Otapuanu: Notre plus grand regret est de nous battre contre nos propres frères.

La mission est accomplie. Ce jour 12 Avril 2019, dans une tente aménagée à cet effet dans les locaux de la 34ème RIA, le chef d’Etat Major des armés Moïse MINOUNGOU a reçu les hommes de médias pour présenter la situation actuelle de l’opération « otapuanu » en cours depuis le 07 Mars 2019.

L’opération « Otapuanu »est composée de trois phases selon les dires du général Moîse MINOUNGOU:

  1. La phase de reconnaissance offensive
  2. La phase de stabilité de la zone
  3. La phase de la consolidation

Débutée le 07 Mars 2019, les deux premières phases de cette opération sont à leur fin. Le CEMGA a donc profité de cet cadre pour échanger avec les hommes de médias et faire un bilan de l’opération en cours. De cette opération, on dénombre 07 soldats tombés et 09 blessés. Le CEMGA a tenu à rendre hommage à la mémoire des disparus et souhaite un prompt rétablissement aux blessés.
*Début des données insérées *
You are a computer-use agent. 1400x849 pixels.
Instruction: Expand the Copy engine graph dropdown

Ce fut l’occasion pour lui de remercier toutes les personnes qui de prêt au de loin ont contribué à la réussite de cette mission. Cette opération avait pour mission principale « La restauration de l’autorité de l’Etat dans les régions de l’Est et du Centre-Est ».
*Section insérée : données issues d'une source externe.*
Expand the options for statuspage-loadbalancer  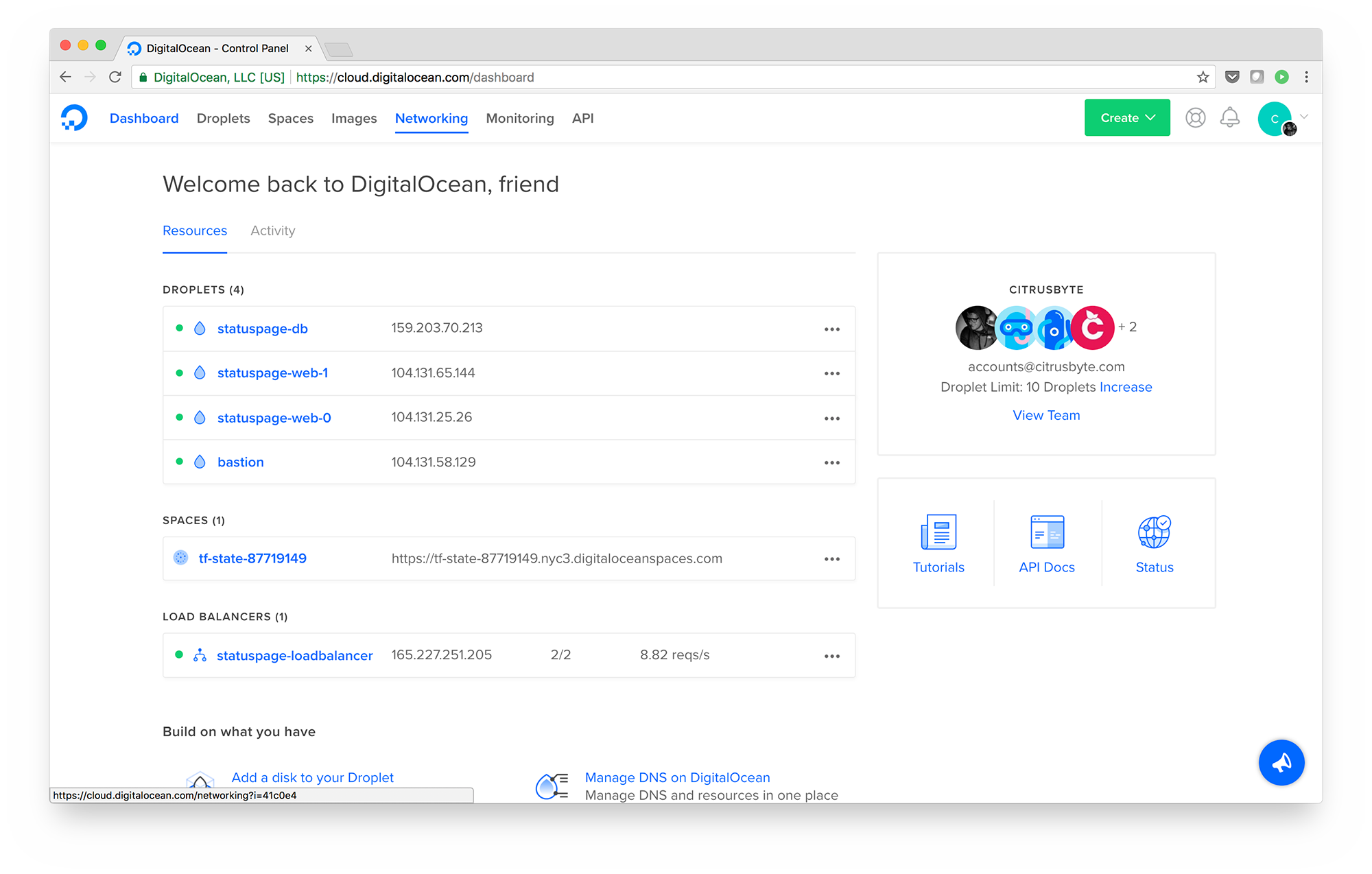click(x=831, y=657)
En effet, l’opération « Otapuanu a eu le soutien du battaillon « BADENIA 6 » venu du Mali. Cette opération a permis de faire des ratissages dans toutes les régions citées et aux frontières avec l’aide des armées du Niger et du Bénin. Elle a permis à plus d’une centaine de personnes sur les 200 écoles fermées de ré-ouvrir et de fonctionner. Aujourd’hui, toutes les populations des villages vaquent librement à leurs occupations et pour preuve, plusieurs villages ont offerts des bœufs aux soldats en guise de reconnaissance à l’action des soldats dans la zone.
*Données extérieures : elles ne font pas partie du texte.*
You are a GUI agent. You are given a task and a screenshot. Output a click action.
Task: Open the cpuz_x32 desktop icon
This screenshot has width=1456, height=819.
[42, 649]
Selon les dires du chef d’Etat Major, il n’y a pas eu d’exécutions sommaires au cours de cette opération. Tous les tirs ciblaient des repères de terroristes vivant dans les différentes forêts classés. Il se peut qu’il ait eu des innocents pendant les bombardements, mais il a tenu à rassurer que même la formation initiale d’un soldat burkinabè prend toujours en compte les questions de droits humains. Et il ajoute que « Le plus grand regret dans cette opération fut le fait de se battre contre nos propres frères burkinabè qui aurait pu être des bras valides contribuant au développement de la patrie. Le bilan à ce jour fait état de plus d’une centaine d’arrestation et le CEMGA se dit confiant car de nos jours, la peur a changé de camp. les populations peuvent désormais vaquer à leurs occupations librement. Nous abordons ensemble la dernière phase de l’opération qui est la consolidation.

A en croire à ces dires, la fin de la crise sécuritaire dans cette zone du Burkina Faso n’est plus pour longtemps. Néanmoins, un appel est toujours demandé aux populations à plus de collaboration avec les FDS, pour des victoires et une stabilisation de la zone.